### Фрагмент текста
►

Часть 10 из 17 В начало
Для доступа к библиотеке пройдите авторизацию
-- Зря теряем время. Тем более, дама ждет -- вдруг какие возникнут вопросы. Нет, порядок есть порядок. Поехали...
В райотделе протокол был оформлен без задержки. Злобин его подписал, и я, даже не глядя, положил его в папку. У Самойленко никаких вопросов не возникло, все, что Злобин у нее украл -- вернул. Я попросил ее подождать в коридоре, а сам приготовился сказать самое главное, но Злобин опередил меня.
-- Я понял, что меня обманули, -- буркнул мрачно, опустив голову. -- Но в протоколе добровольной выдачи стоит не моя фамилия. Поглядите-поглядите, и ничего вы не докажете!
-- Хорошо, что понял, -- кивнул я, пододвигая к себе папку. -- Да, то, что вы, Василь Петрович «по пьянке» прихватывали, называется кражей, и вы нам тут крепко помогли.
-- Чем докажете? Протокола допроса нет, сами в клочки порвали! Их теперь не соберешь, клочки-то...
-- А и собирать не надо. Оригинал протокола с вашей личной подписью цел, а порвана была копия. Вот он, смотрите. -- Я достал протокол допроса и показал Злобину. Тот аж побелел, кинулся, чтобы выхватить, но не тут-то было. К этому я был тоже готов.
Злобина сдал в дежурку до утра, так что Новый год он встречал в камере отдела милиции, называвшейся у нас попросту «обезьянником».

◄

### Задание
Объясните по фрагменту текста в одном–трех предложениях, почему клочки порванного протокола допроса собирать не требуется.

### Исходные данные

►

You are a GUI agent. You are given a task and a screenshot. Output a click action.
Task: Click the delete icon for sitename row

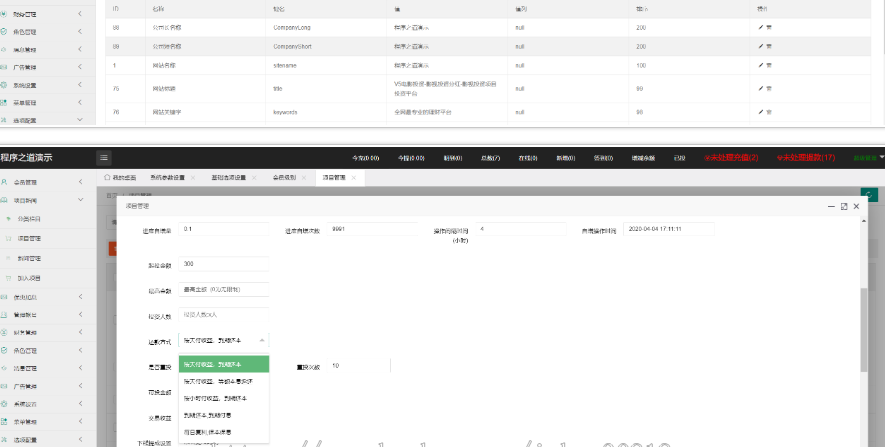pyautogui.click(x=769, y=65)
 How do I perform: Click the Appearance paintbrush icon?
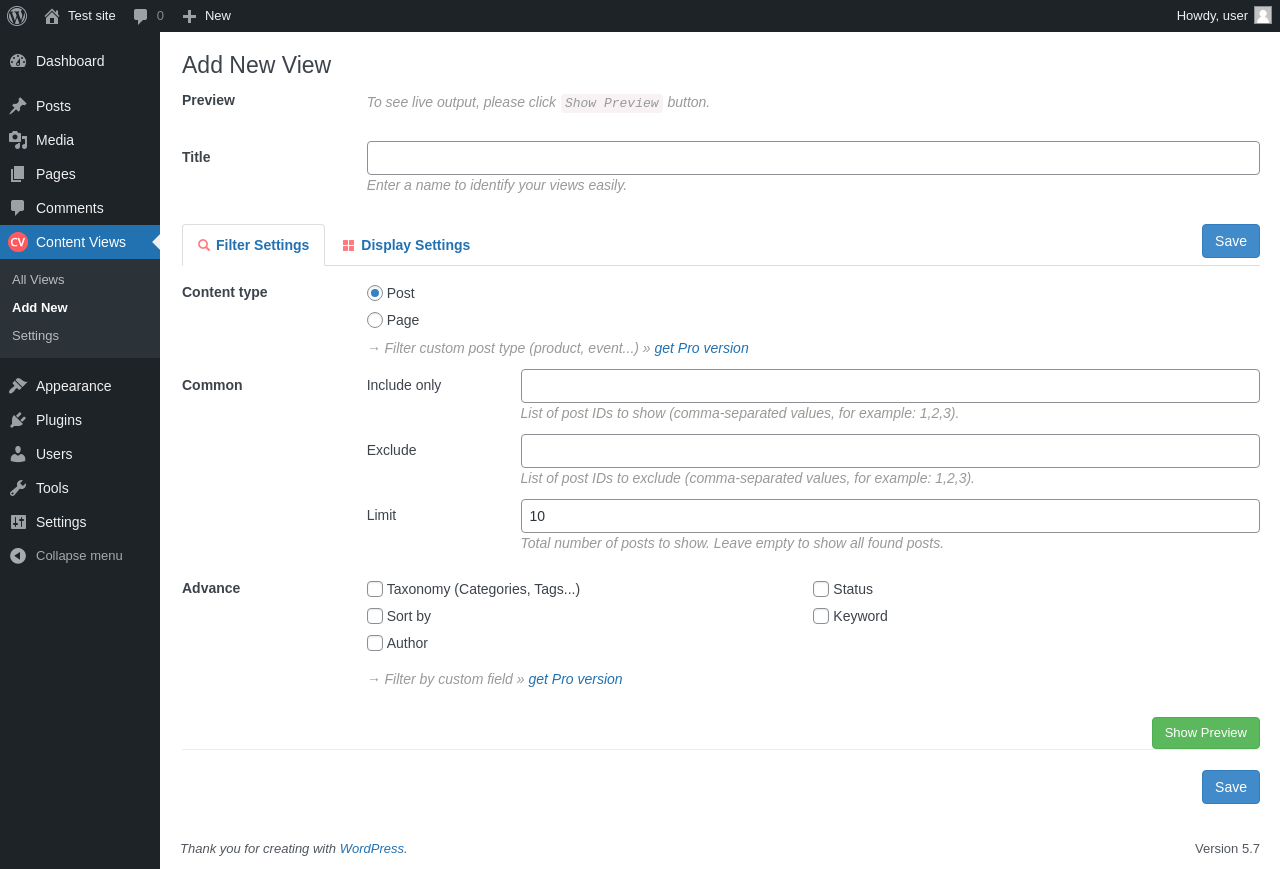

◄

### Решение задачи
Порвана была только копия протокола допроса. Оригинал с личной подписью Злобина остался цел.